The feds began digging back in 2013, intervening in a whistleblower lawsuit that alleged widespread fraud at Docs at the Door. The core of the scam centered around “care plan oversight” – a Medicare service requiring physicians to spend an extra 30 minutes with home health patients. Ayeni allegedly billed for this oversight even when he hadn’t lifted a finger, fabricating documentation to cover his tracks. It was a ghost service, paid for with taxpayer money.
Ayeni didn’t just stick to billing for phantom services. He also pleaded guilty in a related criminal case to theft connected to the Medicare program last August. He confessed to submitting over 4,300 false claims, pocketing approximately $523,600. The guilty plea, however, didn’t stop the civil suit, which sought to recoup the full extent of the damage and punish the perpetrators. The feds wanted to send a message: a criminal conviction isn’t a get-out-of-jail-free card when it comes to defrauding the government.
On March 24th, Chief U.S. District Judge Rebecca R. Pallmeyer delivered a crushing blow, granting summary judgment to the United States.
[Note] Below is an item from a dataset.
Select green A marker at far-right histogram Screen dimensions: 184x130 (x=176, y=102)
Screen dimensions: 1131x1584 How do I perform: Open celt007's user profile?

Based on Ayeni’s own admissions during his criminal plea, the judge found both Ayeni and Docs at the Door liable under the False Claims Act. Four days later, the judgment came down: $25,589,300. That figure includes triple the damages – a standard penalty under the False Claims Act – and hefty civil fines meant to deter others from following suit.
The $25.5 million isn’t just about the money. It’s about the potential harm to patients who may have received unnecessary or nonexistent care. Medicare fraud isn’t a victimless crime. It drains resources from a vital program, and it erodes public trust. Federal officials are making it clear that such schemes will be met with aggressive prosecution.
Acting U.S. Attorney Morris Pasqual, FBI Special Agent-in-Charge Robert W. Wheeler, Jr., and HHS-OIG Special Agent-in-Charge Mario Pinto jointly announced the ruling, signaling a unified front against healthcare fraud. Assistant U.S. Attorneys Sarah North and Jeremy Daniel led the charge, meticulously building the case and securing the massive judgment. This case serves as a stark warning: attempting to cheat Medicare comes with a steep price.
The judgment against Ayeni and Docs at the Door breaks down to $1,570,800 in triple damages and a staggering $24,018,500 in civil penalties. The feds aren’t just after recovering stolen funds; they’re aiming to cripple the ability of individuals like Ayeni to engage in fraudulent activity in the future. This is a clear message to those considering similar schemes: the risk far outweighs the reward.
The False Claims Act also allows individuals who report fraud – known as whistleblowers – to share in any recovered funds. This incentivizes insiders to come forward with information, helping the feds unravel complex schemes and hold perpetrators accountable. This case underscores the importance of vigilant oversight and the willingness of individuals to expose wrongdoing within the healthcare system.